Kenyans voted for the new constitution with great enthusiasm, making a landmark for what they have been craving for in many decades.

This is not a victory for the President, Vice President or the Prime Minister, in the grand coalition government but a victory for democracy and the future of all ages whose ideas and aspirations are well captured in the new law.

Our hopes pegged on seeing a paradigm shift in the management of the Country’s governance affairs in the social, economic and political spheres, as the government moves towards the implementation stage for the new law.

The expectations from the Kenyan people are very high. Its reminiscent of the rainbow coalition of 2002.The resiliency exhibited in the way people voted during the referendum reflects a nation thirsting for a positive transformation.

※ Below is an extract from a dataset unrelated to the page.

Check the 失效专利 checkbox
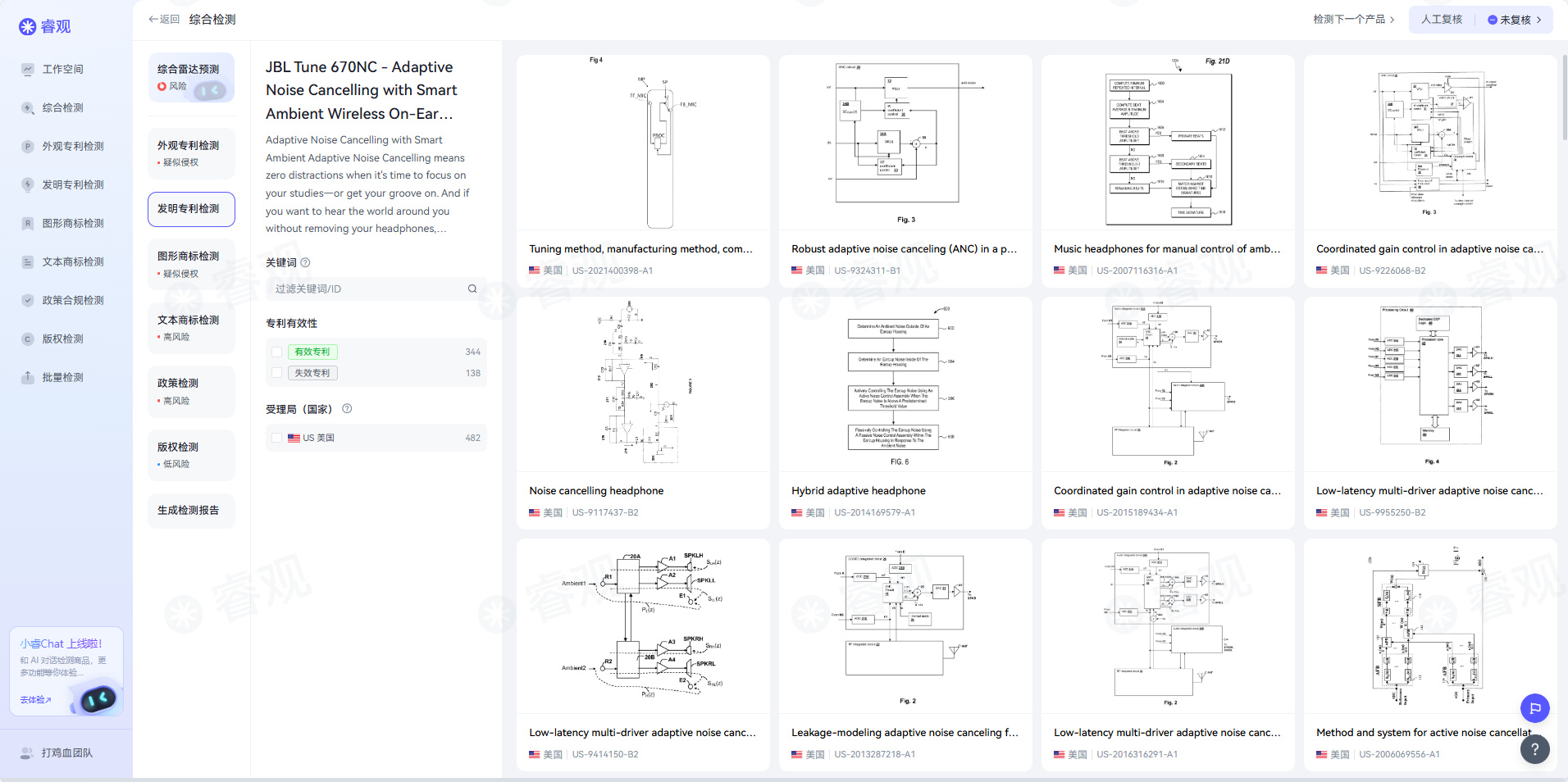Viewport: 1568px width, 782px height. click(x=277, y=373)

The new constitution contains wonderful provisions which if implemented to the letter, will transform the Country into a haven for the citizens and non citizens. There is hope in many spheres for instance, dispensation of justice through the bill of rights, respect of freedoms, equity and equality to all cadres in the society, devolution and other pro-citizen provisions.

Those in the helm of leadership should unequivocally steer the nation through the new “bureaucracy” to positively change the lives of the Kenyan people. We want to see our governance systems and processes begin to change earnest, so that shouts of hurrah and jubilation that characterized the passage of the new law will hold water for the benefit of the people of Kenya.

We don’t want to heave a sigh of relief the way we did in 1963 after independence and still continue being manacled by civil strife, tribalism, disunity, injustice, corruption and other vices.

The new law should transform and restore our broken governance systems and processes for the benefit of millions of Kenyan people.

President Kibaki and Prime Minister Raila need to be commended for their spade work to ensure the passage of the new constitution but the biggest job they have at hand is ensuring that the aspirations of Kenyans that are captured in the document are implemented so that they can have confidence in the new law.

That said, the two leaders also need to reach out to the opposing camps during the referendum campaigns in order to bridge divide for purposes of national healing, unity, peace and reconciliation.
The Church and political leaders who opposed the law in the referendum should support the government by putting behind their differences because they all played a good game but one team had to win.

They need to shake each others hands, accept the verdict and focus on national interests as opposed to being hypercritical about the law which has already been ratified by the Kenyan majority through universal suffrage.

Political leaders and citizens who didn’t vote for the ratification of the new law are required to democratically respect it and pledge their allegiance to it to enable our country move on. This was well demonstrated when the “no” camp conceded defeated through their defacto leader honourable William Ruto. It was a reflection of political maturity and respect for the democratic process.

Implementing constitutional provisions is different from honouring political promises, which are often not binding. Therefore, the constitution being the new law of the land and binding must be implemented to the letter. Kenyans don’t their dreams and expectations shuttered but respected and fulfilled according to the new law.